Even more egregious, the message stated that students were not allowed to help out one another, “Students are only allowed to purchase 1 ice cream and are not permitted to buy an ice cream for a friend.”
Many were outraged by the school’s message, and the district ended up issuing an apology via Facebook, writing “We understand this post lacked empathy. We are sorry for the way the message was communicated. The wording lacked empathy and sensitivity for students who have low or negative meal account balances.”
The district’s response also attempted to provide clarity, “The post was intended to communicate to Donovan parents how several district-wide rules apply to a la carte items purchased in the cafeteria. These rules are not new.”
The post further explains that students with a negative meal account balance are prohibited from purchasing a la carte items, which applies to the ice cream at hand.
“We also do not permit students to purchase food for their classmates without prior parent permission,” said the district, adding “We sincerely apologize for the way this information was communicated.”
One community member decided to take action. And Naiyozcsia Thomason, owner of local restaurant Mz. Jade’s Soul Food Local, paid off all of the Donovan Elementary School students’ lunch debts, so that every student could participate and get ice cream during the end of week celebrations. Thomason said, “I donated the balance of everything which was $411.15.”
Whiles this generous act of philanthropy is much appreciated, it does not get at the heart of the problem: why are elementary students going into lunch debt?
This past June, “Congress ended the free-lunch-for-all program…reverting to a system in which low-income families had to fill out paperwork to qualify for aid based on their income,” USA Today reports.
The federal waiver was only intended to be a pandemic relief program, but after seeing the universal free lunch policy in action, many believe it should be a permanent fixture. As Diane Pratt-Heavner, the School Nutrition Association’s director of media relations said, making free lunches universal “worked beautifully,” and that “[t]here were just tremendous benefits.”
Sen. Bernie Sanders (I-VT) and Rep.
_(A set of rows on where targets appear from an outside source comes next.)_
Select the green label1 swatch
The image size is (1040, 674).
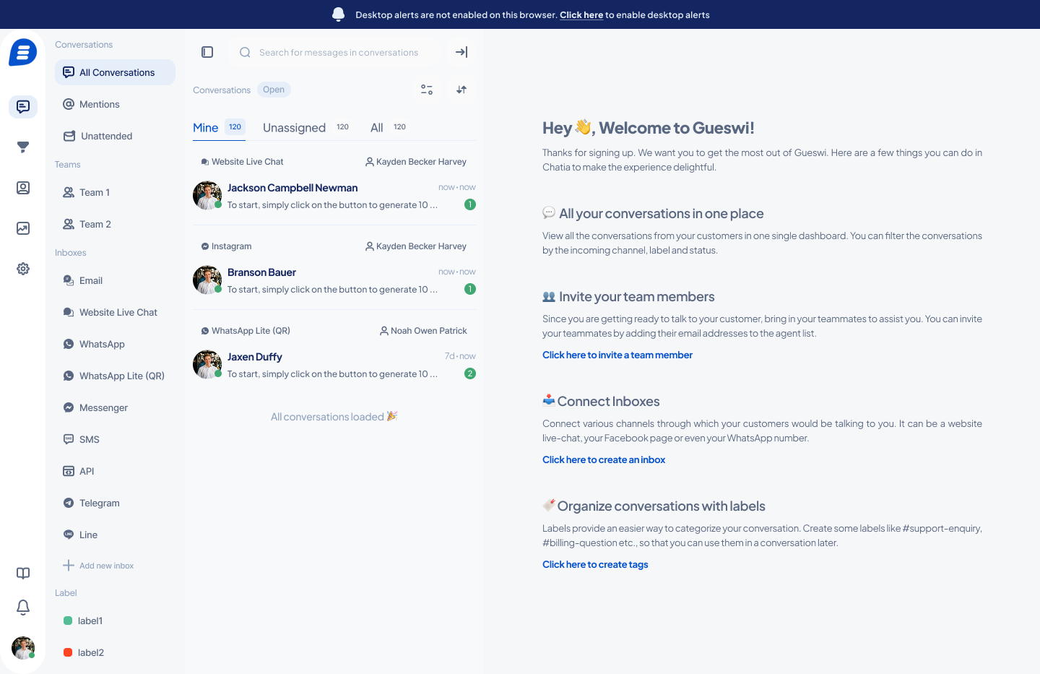(68, 621)
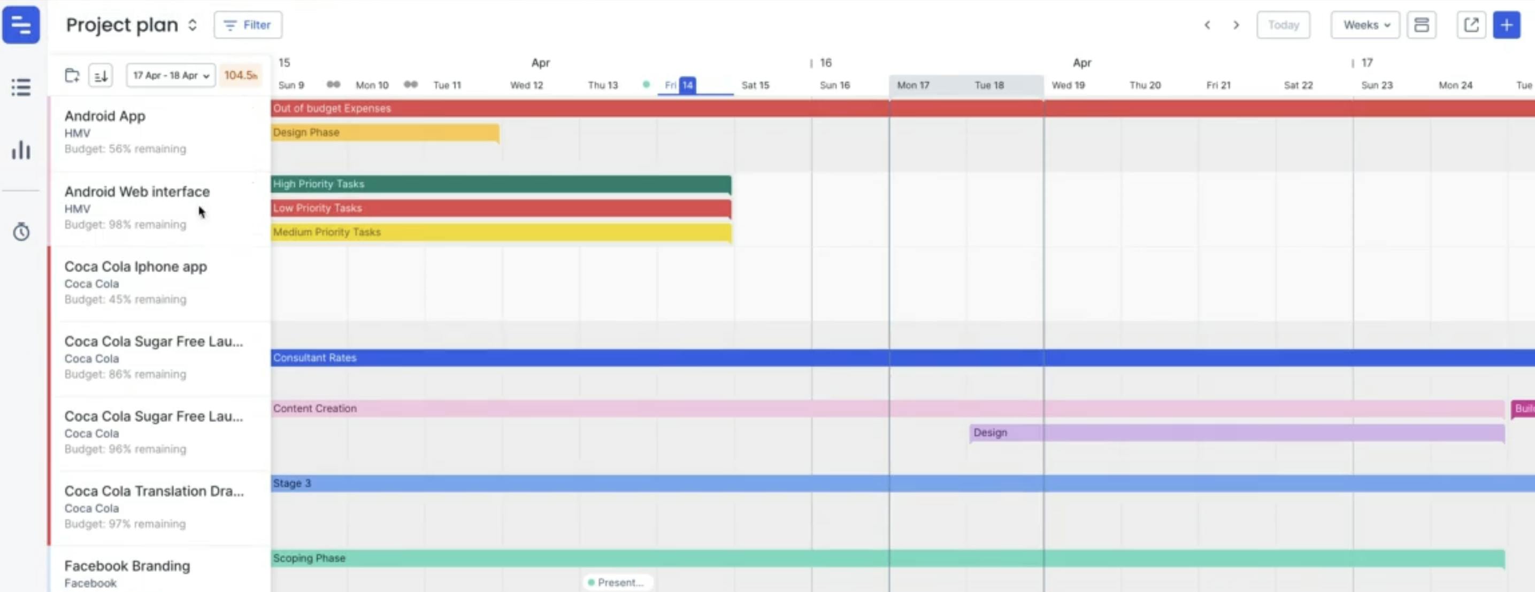This screenshot has width=1535, height=592.
Task: Select the Design Phase task bar
Action: click(385, 132)
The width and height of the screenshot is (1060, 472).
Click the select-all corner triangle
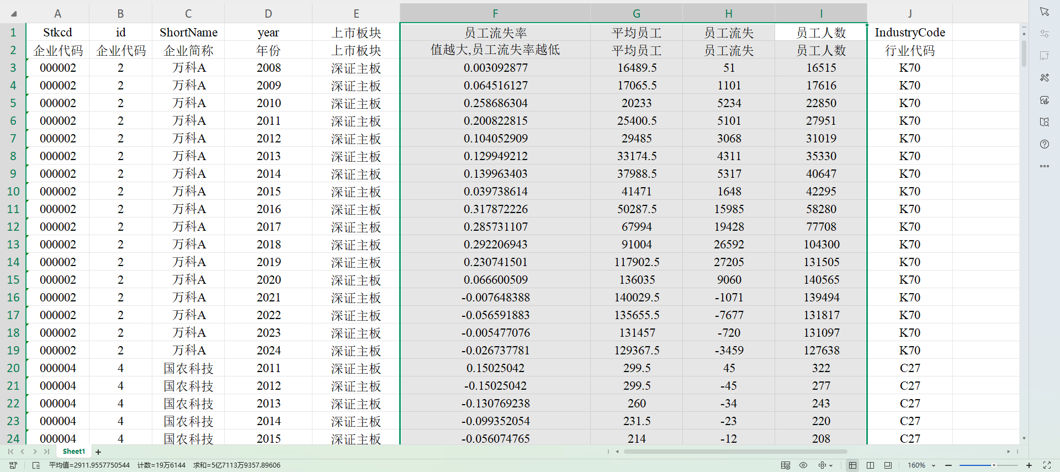click(x=13, y=13)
Ilhan Omar (D-MN) introduced a bill in 2019 that would make free lunches permanent, but it did not gain much traction then or in the ensuing years.
Indeed, there have been longstanding issues with the pre-pandemic lunch system, due to a variety of factors including that some families may not understand how to apply, with others facing rejection because they don’t qualify.
To receive a free lunch, a family of four is required to earn less than $36,000 a year, but this threshold leaves many families behind who still cannot afford school lunches, but earn too much in order to qualify for the meal subsidies.
Some students saddled with lunch debt become the subject of humiliation, per the Washington Post, in “what critics have labeled ‘lunch shaming.’ In schools nationwide, students have been branded with stamps, given unappealing cheese sandwiches, or even had their lunches thrown away after employees discovered that they were in arrears,” and apparently even being denied ice cream on “Ice Cream Fridays.”